TÂCHES À RÉALISER –
[a] Recopiez fidèlement le passage de l'article consacré au rappeur Tuerie, en commençant à « En deux rounds » et en terminant à « tous genres confondus. ».
[b] Rédigez la suite de l'article consacré au rappeur Tuerie à partir de l'endroit où il s'interrompt.
--- TEXTE EXTRAIT ---
Tuerie, rappeur à coeur ouvert, n’a pas peur d’étaler ses bleus
Lauréat du dernier Prix Joséphine, Tuerie met son cœur et ses tripes sur la table, entre rimes déconstruites et tacles vachards, revendiquant aussi bien l’influence d’Eminem que de Jacques Brel. Rencontre avec votre nouveau rappeur préféré, avant son concert au Botanique.
On ne choisit pas toujours son blaze. C’est parce que, déjà ado, il avait l’habitude de ne pas faire de quartier lors des battles de rap auxquelles il participait, qu’un jour, Tuerie s’est fait baptiser ainsi. Pendant plusieurs années, il en rajoutera même une couche: quand il sort premiers sons, il les signe sous le nom de Tuerie… Balboa. Un pseudo toujours aussi cogneur. Mais qui, pour le coup, correspond bien à sa trajectoire. Comme le boxeur qui a traîné son anonymat dans des salles de sport miteuses, Tuerie s’est en effet longtemps tenu à l’écart du ring. Jusqu’à ce que, comme Rocky, il ait l’opportunité de mener le combat de sa vie. Non pas contre Apollo Creed. Mais bien contre ses propres démons.
En deux rounds -l’EP Bleu gospel en 2021, et Papillon Monarque l’an dernier-, Tuerie a mis tout le monde K.-O., en osant une écriture vulnérable et complexe. Sans forcément transformer l’essai en chiffres de vente mirobolants. Mais en s’installant lentement dans les esprits et les cœurs. À l’automne dernier, par exemple, Papillon Monarque remportait le Prix Joséphine, sorte d’alternative aux Victoires de la musique, accordée par un jury d’artistes, récompensant le disque de l’année, tous genres confondus.
La famille avant l’oseille
Pour en parler, on retrouve Tuerie, doudoune et casquette blanches sur lunettes noires. Le rendez-vous a été fixé chez Foufoune Palace. Pas vraiment un palais, encore moins un lupanar. Plutôt une arrière-maison, planquée à l’ombre d’un immeuble d’habitation, au sud-ouest de Paris. C’est ici, de l’autre côté du périph’, qu’est installé le QG du label-gang-famille-refuge de Tuerie. L’endroit lui-même a l’air d’hésiter entre l’open space façon start-up et la joyeuse coloc’.
Accroché au mur, le disque d’or remis à Luidji pour son deuxième album, Saison 00, paru l’an dernier. Actuelle tête de gondole de Foufoune Palace -en novembre, Luidji est attendu au Palais 12, rien que ça-, il symbolise bien l’esprit maison. Un mélange d’indépendance et de bromance, de fun décomplexé et d’authenticité. Car ici, on ne triche pas. Et, entre la punchline graveleuse et la sincérité revendiquée, on ne choisit pas. On déconstruit.
--- LIGNES PRÉSENTÉES ---
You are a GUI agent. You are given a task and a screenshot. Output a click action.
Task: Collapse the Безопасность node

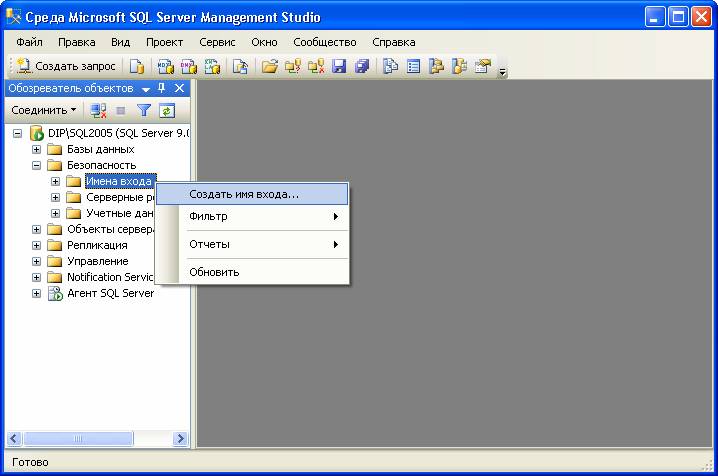(37, 165)
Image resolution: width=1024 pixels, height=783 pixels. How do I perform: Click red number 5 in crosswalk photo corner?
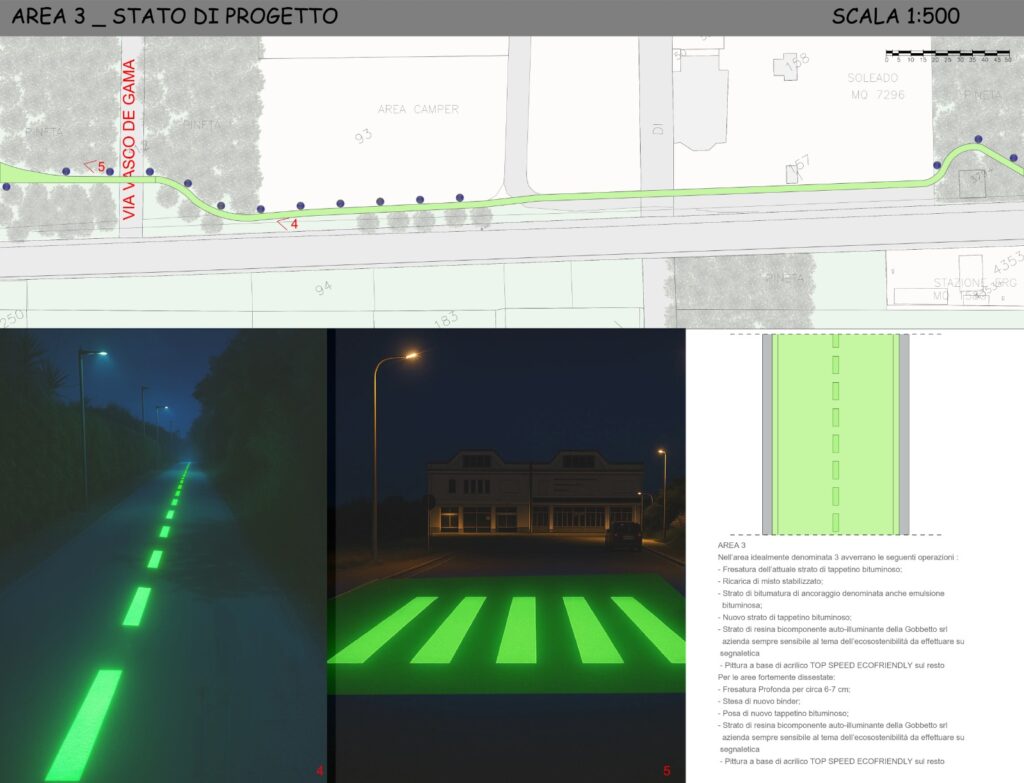(x=667, y=771)
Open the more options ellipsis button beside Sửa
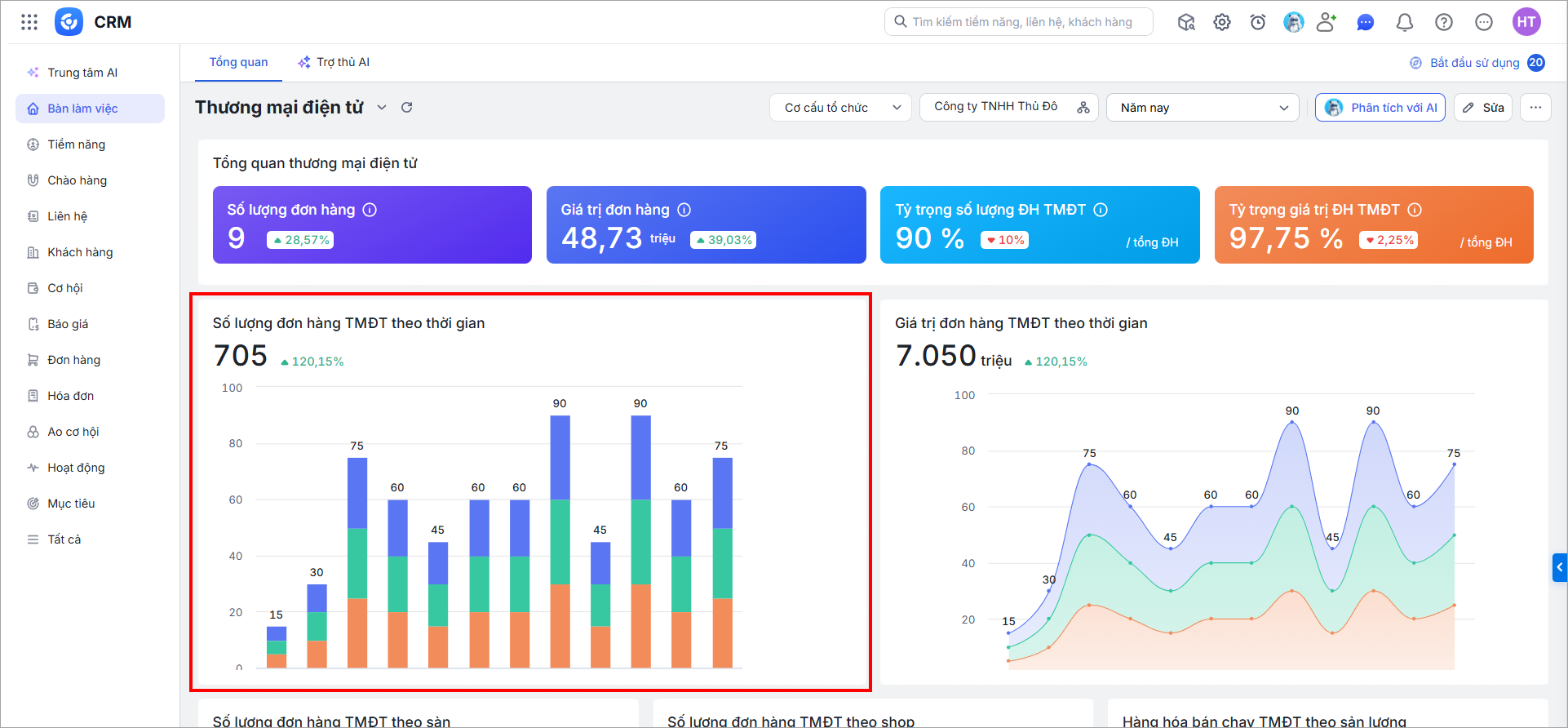The height and width of the screenshot is (728, 1568). [1535, 108]
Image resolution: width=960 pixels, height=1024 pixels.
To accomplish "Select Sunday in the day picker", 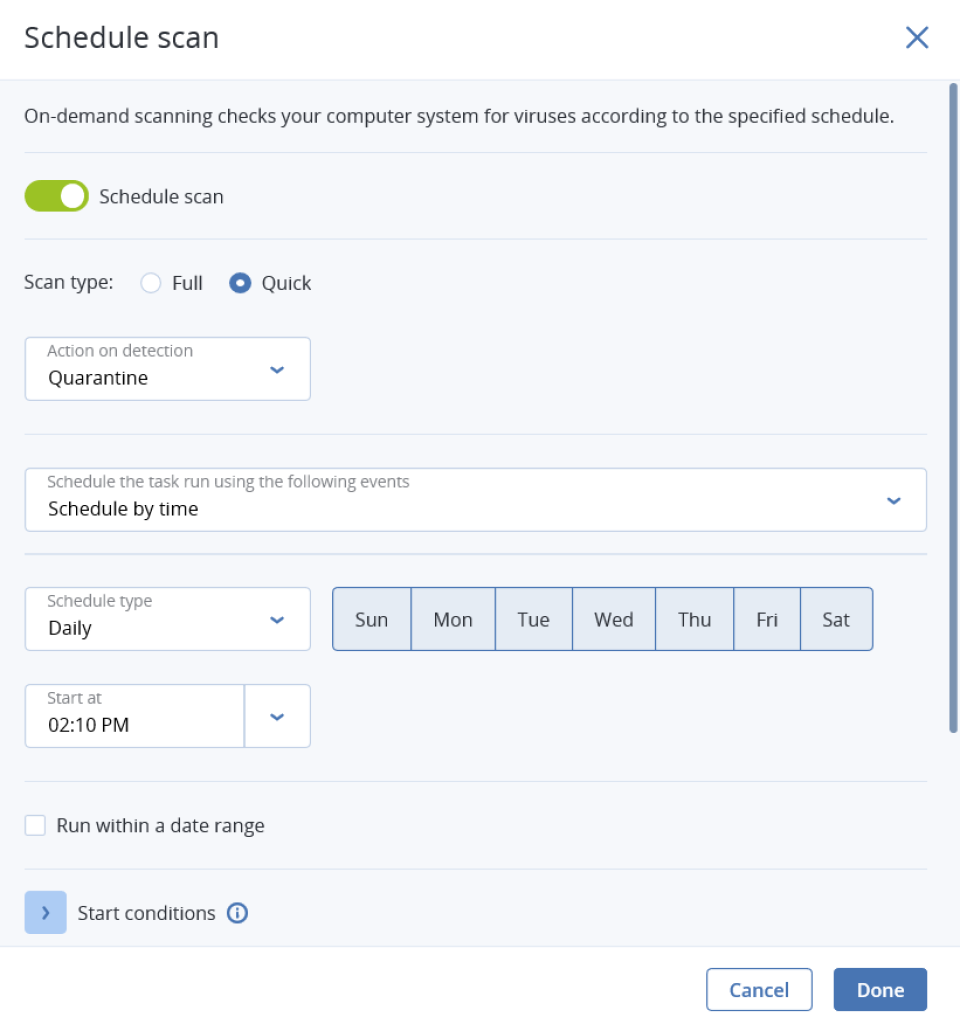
---
RÉPONSES PROPOSÉES –
[a]
En deux rounds -l’EP Bleu gospel en 2021, et Papillon Monarque l’an dernier-, Tuerie a mis tout le monde K.-O., en osant une écriture vulnérable et complexe. Sans forcément transformer l’essai en chiffres de vente mirobolants. Mais en s’installant lentement dans les esprits et les cœurs. À l’automne dernier, par exemple, Papillon Monarque remportait le Prix Joséphine, sorte d’alternative aux Victoires de la musique, accordée par un jury d’artistes, récompensant le disque de l’année, tous genres confondus.

[b]
Tuerie en est un bon exemple. Précisons: Bleu Gospel et Papillon Monarque carburent bien au rap, flow canaille et acrobatique, à fleur de bitume. Mais avec une ouverture musicale et même des inflexions chantées, qui font mouche. Les puristes sont rassurés, les néophytes bienvenus. Exemple en ouverture de Bleu gospel: “J’ai giflé un pote blanc qui m’a dit “on dit quoi, mon négro, wesh?”/Quand je regarde dans le rétro, il y avait de l’amour dans mon geste/L’impact était tellement fort/que la douleur a dû toucher un de ses ancêtres/d’origine éthiopienne.” Une tarte envoyée, non pas sur un beat rap carnassier, mais à sec, avec une bonne giclée d’orgue Hammond. Même principe sur Papillon Monarque, qui démarre sous une douche de guitares électriques, et des harmonies à la Bohemian Rapsody. “C’est l’histoire d’un garçon triste”, entonne le chœur grec. Elle démarre à Yaoundé, il y a 35 ans…
Bad boy de Boulbi
Paul Nnazé a 2 ans quand il arrive en France, 7 au moment de repartir au Cameroun, et 14 quand il revient s’installer définitivement à Paris. À Boulogne plus précisément, drôle de terrain de jeu, coupé en deux: les quartiers bourgeois au nord, les zones populaires plus “sensibles” au sud (lire à ce sujet l’excellent Boulogne, une école du rap français, de Nicolas Rogès, paru l’an dernier chez JC Lattès).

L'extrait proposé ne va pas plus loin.